Pull out each line in the records below that contains the string "Task". Case matters.

┏━━

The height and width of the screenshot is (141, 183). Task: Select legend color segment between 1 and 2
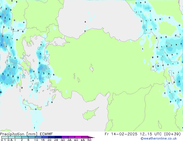[x=18, y=137]
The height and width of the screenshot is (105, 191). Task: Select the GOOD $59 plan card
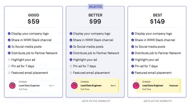coord(34,52)
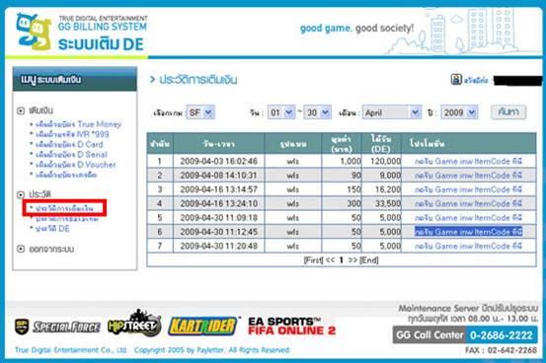Select top-up with D Voucher card
The image size is (546, 363).
76,165
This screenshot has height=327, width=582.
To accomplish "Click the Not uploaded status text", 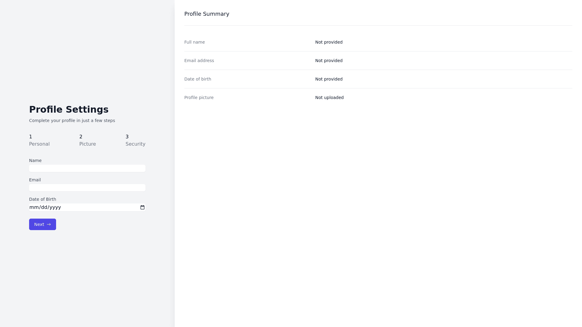I will click(329, 97).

┗━━

### RESULT BELOW
The height and width of the screenshot is (141, 183). Task: Select legend color segment between 1 and 2
The height and width of the screenshot is (105, 191). Task: Select the GOOD $59 plan card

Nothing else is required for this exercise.